Task objective >> Reproduce the following listing word for word, omitting the pictures.

──────── Input

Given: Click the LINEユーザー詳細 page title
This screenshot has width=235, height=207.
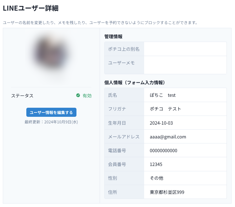Looking at the screenshot, I should click(x=31, y=9).
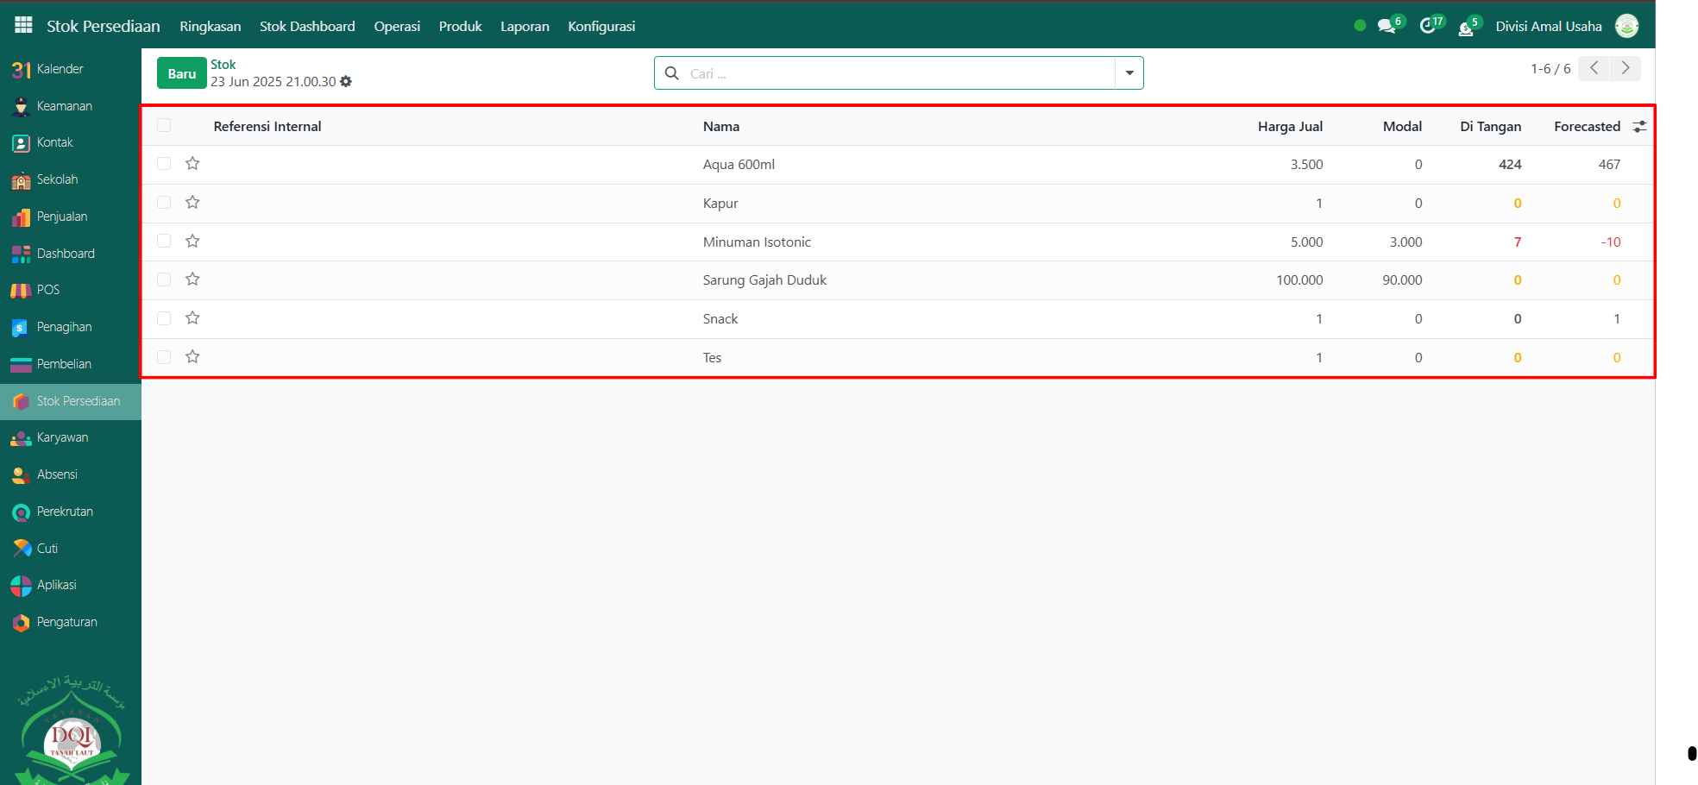Open the apps grid menu icon
Screen dimensions: 1698x785
pyautogui.click(x=23, y=25)
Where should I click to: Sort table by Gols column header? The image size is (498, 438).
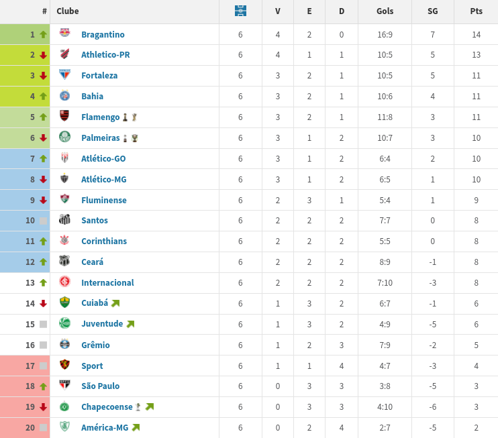pos(385,11)
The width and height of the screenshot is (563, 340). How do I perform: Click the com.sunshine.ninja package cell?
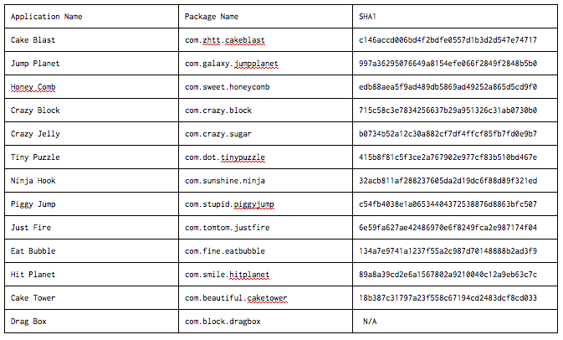(x=265, y=180)
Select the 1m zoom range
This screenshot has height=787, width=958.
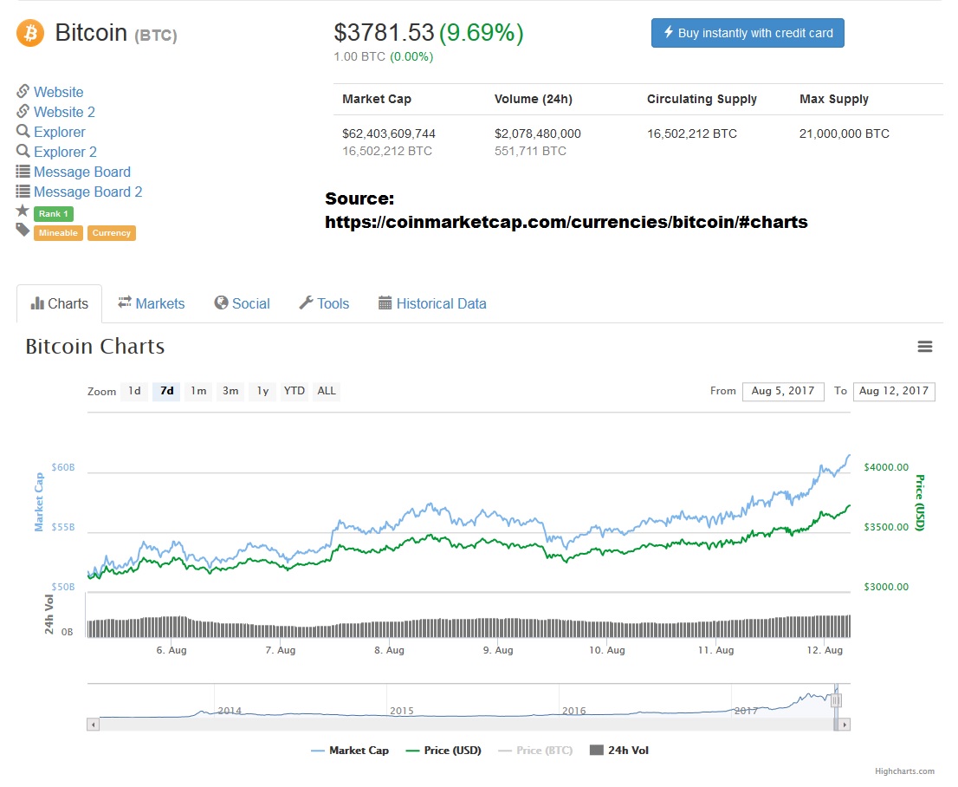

────────────────

Task answer >>
Given: Click the LINEユーザー詳細 page title
This screenshot has width=235, height=207.
Looking at the screenshot, I should click(x=31, y=9).
Open the apps grid menu icon
Screen dimensions: 1698x785
pyautogui.click(x=23, y=25)
Where should I click to: Sort table by Gols column header? The image size is (498, 438).
pos(385,11)
The width and height of the screenshot is (563, 340). How do I perform: Click the com.sunshine.ninja package cell?
(x=265, y=180)
Select the 1m zoom range
This screenshot has height=787, width=958.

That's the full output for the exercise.